Quasi un capolavoro. Blasetti ha fatto tesoro della lezione dei grandi registi sovietici, in particolare (oltre ad Ejzenstejn, amato e ammirato da Blasetti) di Dovzenko e forse di Barnet, e con meno enfasi e retorica di regime; forse non arriva proprio al capolavoro, i capolavori sono rari e non amo distribuire le cinque stelle come fanno molti, ma gliele do, come per il poco noto (e molto più recente) “Pagine di vita” di Barnet, che lo ricorda per molti aspetti, in particolare per il finale di pura propaganda, imposto dal regime e appiccicato ad un film che poteva essere concluso prima; Blasetti ha avuto tempo e modo di eliminarlo dopo la caduta del fascismo. Valgono per 1860 molte cose che ho detto per il film di Barnet o per Arsenale di Dovzenko; immagini rapide e staccate di tragedie e violenze tanto più potenti in quanto appena suggerite, come qui all’inizio il soldato borbonico che colpisce i picciotti caduti per verificare che siano morti o per ucciderli; altre di tenerezza tanto più emozionante in quanto appena suggerita, come quando, dopo la battaglia di Calatafimi, Gesuzza cerca il marito Carmeliddu, crede di trovarlo ferito e morente, lo volta e ne solleva il capo e vede che non è lui, ma il ferito, forse accecato o in delirio, la crede sua madre e le chiede di non lasciarlo, di tenerlo così, e lei rimanda la ricerca del marito e lo tiene così finché lui muore. Alternate, molte scenette popolari, umoristiche e folkloristiche, che alleviano la tensione ed evitano la retorica, come quando Carmeliddu “impara” e ripete ciò che ascolta dai grandi; fra le cose che ascolta, ed è notevole che siano passate sotto il regime, i diversi contrapposti commenti e progetti sull’Italia futura, da Gioberti a Mazzini, con liti fra i sostenitori delle varie proposte e speranze… In treno due italiani polemizzano così, uno si alza indignato, l’altro lo segue per continuare a discutere, e due tedeschi si seggono nei posti che loro hanno lasciato; si ritrovano insieme a Quarto, e uno osserva che è meglio non discutere e incominciare ad agire, evitando che i tedeschi ci prendano il posto… Intanto si aggiungono patrioti dell’ultima ora, che il giorno prima avevano criticato Garibaldi ma che ora ritengono utile cambiare bandiera. Dopo 150 anni (e dopo 75 dal film: esattamente la metà) è tutto ancora di attualità.
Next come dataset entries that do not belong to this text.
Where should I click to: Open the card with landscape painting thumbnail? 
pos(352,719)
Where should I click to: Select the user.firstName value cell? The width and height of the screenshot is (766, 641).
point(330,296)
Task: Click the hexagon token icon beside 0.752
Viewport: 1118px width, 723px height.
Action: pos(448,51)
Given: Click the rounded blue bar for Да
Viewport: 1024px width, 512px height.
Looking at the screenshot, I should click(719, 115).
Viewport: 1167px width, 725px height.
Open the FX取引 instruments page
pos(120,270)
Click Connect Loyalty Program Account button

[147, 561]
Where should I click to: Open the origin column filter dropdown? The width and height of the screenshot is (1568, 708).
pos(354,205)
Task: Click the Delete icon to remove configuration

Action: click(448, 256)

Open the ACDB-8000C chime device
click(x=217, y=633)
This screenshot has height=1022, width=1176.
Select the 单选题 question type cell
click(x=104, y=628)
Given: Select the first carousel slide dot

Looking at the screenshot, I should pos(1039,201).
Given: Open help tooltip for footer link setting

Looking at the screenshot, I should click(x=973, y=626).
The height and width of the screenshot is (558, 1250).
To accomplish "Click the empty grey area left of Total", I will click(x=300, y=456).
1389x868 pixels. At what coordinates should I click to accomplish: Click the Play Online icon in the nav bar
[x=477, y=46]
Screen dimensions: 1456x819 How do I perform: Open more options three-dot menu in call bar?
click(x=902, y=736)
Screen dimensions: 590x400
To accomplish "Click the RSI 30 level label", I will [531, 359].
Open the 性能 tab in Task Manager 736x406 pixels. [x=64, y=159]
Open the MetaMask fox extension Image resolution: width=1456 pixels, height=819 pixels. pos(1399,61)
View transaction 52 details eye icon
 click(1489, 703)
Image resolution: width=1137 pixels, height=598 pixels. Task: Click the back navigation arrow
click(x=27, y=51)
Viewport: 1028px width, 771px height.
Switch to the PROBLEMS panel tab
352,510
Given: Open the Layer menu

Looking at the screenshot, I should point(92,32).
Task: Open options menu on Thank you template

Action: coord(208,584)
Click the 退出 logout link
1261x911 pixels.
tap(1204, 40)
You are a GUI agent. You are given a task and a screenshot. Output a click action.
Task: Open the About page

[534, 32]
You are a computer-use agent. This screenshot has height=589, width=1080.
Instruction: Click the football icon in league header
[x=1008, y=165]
Ma il film ha una grandezza che va ben oltre i momenti di commozione o le tematiche politiche: ha una grandiosità epica raramente conseguita anche nei grandi film del neorealismo; straordinari movimenti di masse, dei picciotti e delle donne sui monti e poi durante la battaglia, coerenti alla vicenda, che vede come protagonisti i picciotti e le loro donne (ottimamente rappresentati dai due protagonisti, Carmeliddu e Gesuzza), in implicita polemica con chi vede l’unità d’Italia come frutto intellettuale o borghese cui il popolo era indifferente. Indipendentemente da considerazioni storiche, che non interessano ai fini della valutazione artistica del film, questo accento sulla corale partecipazione popolare è resa magnificamente, e viene sottolineata per contrasto dagli incontri che fa Carmeliddu in viaggio per l’Italia (la principale ragione tematica e artistica di questo viaggio, narrativamente poco giustificato), di fronte a teorici e intellettuali che si perdono in inutili disquisizioni. Anche la … presenza costante di Garibaldi, tanto più incisiva proprio in quanto non lo si vede mai se non in fugaci apparizioni da lontano e lo si sente con voce fuori campo alla battaglia di Calatafimi (dove “o si fa l’Italia o si muore”), ha una forte carica epica; così come l’uso della natura, vista a volte con lo sguardo tenero e sorpreso di Barnet, a commento tacito delle situazioni, dai monti aspri durante le dure repressioni dell’esercito austriaco alla straordinaria fioritura di mandorli con l’arrivo dei garibaldini.